Misiles iraníes impactan en Tel Aviv
Tres colonos resultan levemente heridos en la represalia, mientras Irán advierte a la ONU que seguirá golpeando "bases, instalaciones y activos de fuerzas hostiles" hasta que cese la agresión estadounidense e israelí.
El ejército israelí ha confirmado este martes el impacto de misiles iraníes en la zona de Jaffa/Tel Aviv, a raíz de la guerra desatada el pasado sábado por la ofensiva conjunta de Estados Unidos e Israel contra la República Islámica de Irán, según informan Reuters y agencias internacionales. Las fuerzas de búsqueda y rescate, junto con numerosos equipos de emergencia, están operando en los lugares del impacto en el centro de la Palestina ocupada, mientras las circunstancias de la represalia persa permanecen bajo revisión. El servicio de ambulancias israelí informó de que está atendiendo a tres colonos con heridas leves en los lugares alcanzados, y la policía israelí reportó varios puntos de impacto con fragmentos de munición en el distrito de Tel Aviv.
La represalia se produce después de que Irán lanzara el sábado una respuesta directa a los bombardeos estadounidenses e israelíes que han matado ya a más de 787 personas en territorio iraní, según la Media Luna Roja, y que han tenido como objetivo infraestructuras civiles y militares en al menos 24 provincias. El ministro de Exteriores iraní, Abbas Araghchi, envió una carta a Naciones Unidas en la que advierte de que Irán utilizará "todas las capacidades y medidas defensivas necesarias" para contrarrestar los ataques. "En consecuencia, todas las bases, instalaciones y activos de las fuerzas hostiles en la región se consideran objetivos militares legítimos", señala la misiva del alto funcionario, en la que Teherán afirma que ejercerá su derecho a la autodefensa "de manera decisiva hasta que la agresión cese por completo e inequívocamente".

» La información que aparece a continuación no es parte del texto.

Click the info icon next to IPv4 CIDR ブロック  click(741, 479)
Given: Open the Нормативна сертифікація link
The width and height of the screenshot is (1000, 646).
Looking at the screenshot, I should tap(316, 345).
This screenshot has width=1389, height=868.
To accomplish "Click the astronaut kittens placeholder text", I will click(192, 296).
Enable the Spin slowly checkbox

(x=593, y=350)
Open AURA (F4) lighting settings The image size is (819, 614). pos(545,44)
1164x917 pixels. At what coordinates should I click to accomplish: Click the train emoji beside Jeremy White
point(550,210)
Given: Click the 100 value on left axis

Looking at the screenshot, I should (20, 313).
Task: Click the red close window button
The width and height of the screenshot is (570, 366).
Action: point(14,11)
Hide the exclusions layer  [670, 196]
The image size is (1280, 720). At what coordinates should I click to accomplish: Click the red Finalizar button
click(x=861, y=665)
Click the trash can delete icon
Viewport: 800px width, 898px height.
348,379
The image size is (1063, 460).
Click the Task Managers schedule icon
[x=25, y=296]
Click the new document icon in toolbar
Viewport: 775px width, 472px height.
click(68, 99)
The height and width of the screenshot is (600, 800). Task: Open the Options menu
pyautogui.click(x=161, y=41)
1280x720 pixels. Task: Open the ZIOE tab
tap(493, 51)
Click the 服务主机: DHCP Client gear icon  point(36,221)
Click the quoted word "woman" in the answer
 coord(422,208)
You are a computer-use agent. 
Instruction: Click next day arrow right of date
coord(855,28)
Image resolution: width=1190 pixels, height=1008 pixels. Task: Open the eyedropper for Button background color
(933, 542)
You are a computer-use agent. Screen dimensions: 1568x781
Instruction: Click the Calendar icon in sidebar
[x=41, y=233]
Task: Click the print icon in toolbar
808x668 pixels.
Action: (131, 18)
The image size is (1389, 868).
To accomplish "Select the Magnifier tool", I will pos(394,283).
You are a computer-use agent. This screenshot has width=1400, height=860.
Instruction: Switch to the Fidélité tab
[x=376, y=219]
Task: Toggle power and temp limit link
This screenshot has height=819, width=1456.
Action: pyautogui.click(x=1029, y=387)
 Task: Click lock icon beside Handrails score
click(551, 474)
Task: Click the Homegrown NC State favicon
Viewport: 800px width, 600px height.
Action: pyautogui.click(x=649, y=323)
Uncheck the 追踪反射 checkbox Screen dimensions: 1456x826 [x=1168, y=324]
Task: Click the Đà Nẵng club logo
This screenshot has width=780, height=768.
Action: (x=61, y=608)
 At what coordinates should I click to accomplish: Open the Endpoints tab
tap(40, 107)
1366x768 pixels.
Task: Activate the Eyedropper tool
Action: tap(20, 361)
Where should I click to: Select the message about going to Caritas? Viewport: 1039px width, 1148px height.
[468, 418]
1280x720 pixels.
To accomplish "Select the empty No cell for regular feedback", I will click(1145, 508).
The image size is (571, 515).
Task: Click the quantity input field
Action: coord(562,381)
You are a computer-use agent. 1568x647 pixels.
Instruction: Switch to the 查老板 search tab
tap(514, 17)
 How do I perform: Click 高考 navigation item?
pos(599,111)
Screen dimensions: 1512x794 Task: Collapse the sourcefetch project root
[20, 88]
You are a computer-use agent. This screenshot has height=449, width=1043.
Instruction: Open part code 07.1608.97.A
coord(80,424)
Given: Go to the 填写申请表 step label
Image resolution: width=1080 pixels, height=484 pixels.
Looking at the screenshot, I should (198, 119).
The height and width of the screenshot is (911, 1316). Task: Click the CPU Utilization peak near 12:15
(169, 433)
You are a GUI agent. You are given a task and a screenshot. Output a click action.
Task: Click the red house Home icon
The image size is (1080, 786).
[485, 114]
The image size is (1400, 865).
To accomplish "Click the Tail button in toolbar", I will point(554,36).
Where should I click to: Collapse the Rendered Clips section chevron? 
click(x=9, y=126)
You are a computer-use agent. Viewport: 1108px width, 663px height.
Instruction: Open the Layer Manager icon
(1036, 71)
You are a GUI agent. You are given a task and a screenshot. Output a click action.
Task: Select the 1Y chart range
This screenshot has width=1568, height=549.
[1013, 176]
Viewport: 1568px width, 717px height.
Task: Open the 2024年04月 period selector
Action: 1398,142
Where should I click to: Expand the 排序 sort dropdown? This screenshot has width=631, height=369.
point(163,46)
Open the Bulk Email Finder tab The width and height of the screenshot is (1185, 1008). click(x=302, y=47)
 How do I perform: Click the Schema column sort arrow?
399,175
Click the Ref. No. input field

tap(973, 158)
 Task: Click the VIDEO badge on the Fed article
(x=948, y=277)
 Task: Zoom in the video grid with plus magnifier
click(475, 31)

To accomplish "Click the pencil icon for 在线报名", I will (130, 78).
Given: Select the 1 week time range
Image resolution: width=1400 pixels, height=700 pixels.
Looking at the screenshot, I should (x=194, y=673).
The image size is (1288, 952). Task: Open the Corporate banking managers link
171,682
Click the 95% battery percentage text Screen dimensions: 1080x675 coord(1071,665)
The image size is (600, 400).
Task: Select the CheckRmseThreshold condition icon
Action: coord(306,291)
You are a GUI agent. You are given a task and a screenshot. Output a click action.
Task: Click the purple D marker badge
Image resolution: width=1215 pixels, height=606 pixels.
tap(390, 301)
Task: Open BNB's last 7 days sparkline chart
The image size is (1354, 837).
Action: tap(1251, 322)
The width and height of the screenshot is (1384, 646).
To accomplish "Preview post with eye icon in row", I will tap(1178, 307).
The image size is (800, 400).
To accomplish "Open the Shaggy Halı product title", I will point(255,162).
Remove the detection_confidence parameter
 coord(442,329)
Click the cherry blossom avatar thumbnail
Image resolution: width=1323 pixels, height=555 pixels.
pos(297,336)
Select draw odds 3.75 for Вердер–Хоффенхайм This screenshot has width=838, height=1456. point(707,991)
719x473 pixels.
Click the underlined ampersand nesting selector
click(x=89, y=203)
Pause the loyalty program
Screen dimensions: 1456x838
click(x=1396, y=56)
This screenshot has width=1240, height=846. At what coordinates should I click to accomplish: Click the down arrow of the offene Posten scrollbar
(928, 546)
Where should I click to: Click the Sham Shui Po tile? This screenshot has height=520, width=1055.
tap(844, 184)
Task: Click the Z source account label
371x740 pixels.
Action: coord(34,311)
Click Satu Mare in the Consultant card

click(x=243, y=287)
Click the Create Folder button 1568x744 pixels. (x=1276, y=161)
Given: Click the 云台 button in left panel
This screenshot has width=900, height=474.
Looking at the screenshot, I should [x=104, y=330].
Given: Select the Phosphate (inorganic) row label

En declaraciones a Al Jazeera, Araghchi matiza que los ataques no van dirigidos contra los países vecinos del Golfo, sino contra "la presencia de Estados Unidos en estos países", e insta a los gobiernos de la región a dirigir sus quejas "a los responsables de esta guerra". La respuesta iraní se ha dirigido en los últimos días contra objetivos enemigos en la Palestina ocupada por el Estado de Israel, Kuwait, Qatar, Jordania, Bahréin y Emiratos Árabes Unidos, donde se ubican las bases estadounidenses. En muchas regiones, los daños y las víctimas no se atribuyen directamente a los lanzamientos de misiles, sino a los fragmentos de los interceptores utilizados para repelerlos.
El bombardeo sobre Tel Aviv se produce horas después de que la Guardia Revolucionaria iraní anunciara una nueva andanada contra una base militar estadounidense en Bahréin, afirmando haberla destruido. Paralelamente, drones iraníes alcanzaban la embajada estadounidense en Riad (Arabia Saudí), mientras el ejército israelí continúa su invasión terrestre en el sur de Líbano y los bombardeos sobre Beirut.
La escalada bélica, que ha ya ha disparado los precios del petróleo y el gas y ha provocado el cierre del estrecho de Ormuz, se cobra cientos de vidas civiles en Irán y Líbano mientras EE.UU. e Israel mantienen la intención de escalar el conflicto. La diplomacia, que horas antes de los primeros bombardeos había alcanzado un principio de acuerdo según el mediador omaní, yace enterrada bajo los escombros.